The Chicago skyline and the Kennedy Expressway in the 1960s .
Published by Dexter Press, Inc., of New York.

Dirt and grime from almost a century of manufacturing in Chicago began to take a toll on the downtown area in the 1960s. The unrecognizable skyline in the postcard above shows an aging Chicago that looks more like the present-day skyline of Detroit. Chicago was just another Rust Belt city.

The steel industry in particular was a booming business here. The steel mills were so numerous that the sky would glow orange and red at night over the southern part of the lake. Surrounding the downtown area were industrial factory and warehouse buildings. The chimneys on these buildings spewed pollution into the air. Ironically, many people these days live in these old brick buildings, now referred to as “luxury lofts.”

Chicago’s location in the middle of the country made it a perfect place for industry. Iron ore was easily transported to Chicago via boats and trains from upper Wisconsin, Minnesota and Michigan. The Illinois River allowed for quick transport of materials to the Mississippi River and south down to the Gulf of Mexico. Roadways and the railroad also converge on the city.

The steel mills at night in south Chicago and nearby Gary, Indiana.
Published by Cameo Greeting Cards, Inc., of Chicago. 

The stockyards employed 40,000 people in the early 1920s. The stockyards not only stunk up the city, but also polluted a portion of the south branch of the Chicago River. The river near the stockyards was later called “bubbly creek” because bubbles would rise to the top of the water from decomposing animal carcasses. The river actually still bubbles today, and the state recently decided that it would be too expensive to clean it up.

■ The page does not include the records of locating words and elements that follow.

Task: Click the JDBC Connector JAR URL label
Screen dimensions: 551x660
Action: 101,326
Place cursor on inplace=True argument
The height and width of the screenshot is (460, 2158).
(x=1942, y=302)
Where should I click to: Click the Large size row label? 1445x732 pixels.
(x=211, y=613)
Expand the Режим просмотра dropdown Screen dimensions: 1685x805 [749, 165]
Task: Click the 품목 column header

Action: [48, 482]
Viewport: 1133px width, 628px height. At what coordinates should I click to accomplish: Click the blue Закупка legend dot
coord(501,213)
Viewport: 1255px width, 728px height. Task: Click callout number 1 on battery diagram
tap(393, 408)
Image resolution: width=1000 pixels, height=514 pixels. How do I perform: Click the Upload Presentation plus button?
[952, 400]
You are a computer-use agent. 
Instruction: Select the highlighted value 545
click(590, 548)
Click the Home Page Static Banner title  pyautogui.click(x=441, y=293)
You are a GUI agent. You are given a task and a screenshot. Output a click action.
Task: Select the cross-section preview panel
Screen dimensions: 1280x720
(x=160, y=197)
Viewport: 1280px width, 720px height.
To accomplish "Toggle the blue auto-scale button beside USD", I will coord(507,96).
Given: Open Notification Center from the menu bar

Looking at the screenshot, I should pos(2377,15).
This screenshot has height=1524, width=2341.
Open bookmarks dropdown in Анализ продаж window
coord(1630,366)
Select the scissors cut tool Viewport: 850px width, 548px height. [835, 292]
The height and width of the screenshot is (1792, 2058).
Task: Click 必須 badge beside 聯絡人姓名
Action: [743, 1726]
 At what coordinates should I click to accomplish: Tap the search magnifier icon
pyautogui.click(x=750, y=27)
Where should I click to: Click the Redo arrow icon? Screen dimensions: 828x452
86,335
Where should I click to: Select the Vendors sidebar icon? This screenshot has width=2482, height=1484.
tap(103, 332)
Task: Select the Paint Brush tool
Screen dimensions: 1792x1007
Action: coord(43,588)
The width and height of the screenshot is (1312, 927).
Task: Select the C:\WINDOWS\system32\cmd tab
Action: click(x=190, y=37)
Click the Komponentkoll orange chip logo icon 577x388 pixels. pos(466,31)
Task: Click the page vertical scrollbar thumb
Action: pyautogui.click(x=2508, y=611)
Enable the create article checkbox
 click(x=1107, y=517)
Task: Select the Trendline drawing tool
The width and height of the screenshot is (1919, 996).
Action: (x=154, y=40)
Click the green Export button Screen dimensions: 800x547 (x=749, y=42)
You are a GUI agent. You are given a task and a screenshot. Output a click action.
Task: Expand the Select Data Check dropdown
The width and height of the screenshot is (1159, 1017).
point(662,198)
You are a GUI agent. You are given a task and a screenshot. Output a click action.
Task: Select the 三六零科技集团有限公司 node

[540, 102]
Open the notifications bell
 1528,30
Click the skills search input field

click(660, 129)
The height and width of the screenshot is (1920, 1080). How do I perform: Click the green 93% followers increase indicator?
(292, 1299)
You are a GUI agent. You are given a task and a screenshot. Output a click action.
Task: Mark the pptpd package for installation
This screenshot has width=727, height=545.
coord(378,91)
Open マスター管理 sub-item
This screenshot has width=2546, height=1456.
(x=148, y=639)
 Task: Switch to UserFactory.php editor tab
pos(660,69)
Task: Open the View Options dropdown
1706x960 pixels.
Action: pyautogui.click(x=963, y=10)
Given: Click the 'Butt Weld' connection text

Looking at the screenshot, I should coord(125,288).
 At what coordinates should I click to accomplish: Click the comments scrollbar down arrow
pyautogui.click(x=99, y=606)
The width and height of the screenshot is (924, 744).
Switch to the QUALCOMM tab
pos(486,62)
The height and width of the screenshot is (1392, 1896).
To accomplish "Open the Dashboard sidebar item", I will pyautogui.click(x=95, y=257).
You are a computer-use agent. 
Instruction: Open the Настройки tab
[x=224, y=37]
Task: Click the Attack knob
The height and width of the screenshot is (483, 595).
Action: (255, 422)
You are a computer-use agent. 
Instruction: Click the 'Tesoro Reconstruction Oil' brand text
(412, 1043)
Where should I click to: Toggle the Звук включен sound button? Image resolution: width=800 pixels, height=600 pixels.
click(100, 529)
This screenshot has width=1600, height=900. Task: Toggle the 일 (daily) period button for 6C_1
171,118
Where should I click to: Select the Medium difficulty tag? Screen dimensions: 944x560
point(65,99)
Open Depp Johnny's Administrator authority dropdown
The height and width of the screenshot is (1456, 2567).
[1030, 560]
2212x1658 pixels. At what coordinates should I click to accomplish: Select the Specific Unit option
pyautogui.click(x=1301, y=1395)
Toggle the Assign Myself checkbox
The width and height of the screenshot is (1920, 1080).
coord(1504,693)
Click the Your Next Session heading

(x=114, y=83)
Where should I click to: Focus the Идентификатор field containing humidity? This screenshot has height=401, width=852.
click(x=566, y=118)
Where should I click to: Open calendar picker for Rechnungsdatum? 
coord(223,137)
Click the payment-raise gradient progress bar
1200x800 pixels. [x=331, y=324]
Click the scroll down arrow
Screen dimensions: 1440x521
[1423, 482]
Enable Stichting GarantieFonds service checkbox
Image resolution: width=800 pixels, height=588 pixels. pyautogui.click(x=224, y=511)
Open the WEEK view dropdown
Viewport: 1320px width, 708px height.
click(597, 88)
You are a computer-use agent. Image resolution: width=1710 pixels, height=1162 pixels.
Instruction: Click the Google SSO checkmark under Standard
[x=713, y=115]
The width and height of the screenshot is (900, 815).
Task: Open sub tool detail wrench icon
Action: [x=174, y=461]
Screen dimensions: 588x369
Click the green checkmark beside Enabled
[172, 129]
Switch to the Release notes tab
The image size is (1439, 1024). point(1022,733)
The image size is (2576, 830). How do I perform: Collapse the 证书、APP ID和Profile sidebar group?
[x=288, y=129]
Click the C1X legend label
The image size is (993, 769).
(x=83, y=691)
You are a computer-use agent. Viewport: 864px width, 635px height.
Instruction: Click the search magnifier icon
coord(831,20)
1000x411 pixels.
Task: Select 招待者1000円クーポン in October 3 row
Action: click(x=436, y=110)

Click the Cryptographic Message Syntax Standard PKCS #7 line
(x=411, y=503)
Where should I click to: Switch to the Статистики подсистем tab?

In the near western suburb of Cicero, 25,000 people worked at Western Electric Company in 1917, making it one of the largest manufacturing facilities in the world during that decade, according to the Encyclopedia of Chicago website.

Unlike other Rust Belt cities, Chicago still always had its own swagger and charm, with fine restaurants, shops and housing for the rich, middle class and poor. It was industry that brought hundreds of thousands of people to the city. So the next time you ask yourself on a cold winter’s day “Why didn’t my family settle in sunny California?,” the answer is simple: Jobs, stupid!

A boat travels under a bridge in downtown Chicago in 1917.
Published by the Detroit Publishing Co.

Smoke rises from chimneys in the early 1900s.
Published by the Detroit Publishing Co.

Red brick manufacturing buildings on the near north side in the early 1900s.
Published by VO Hammon Publishing Company of Chicago.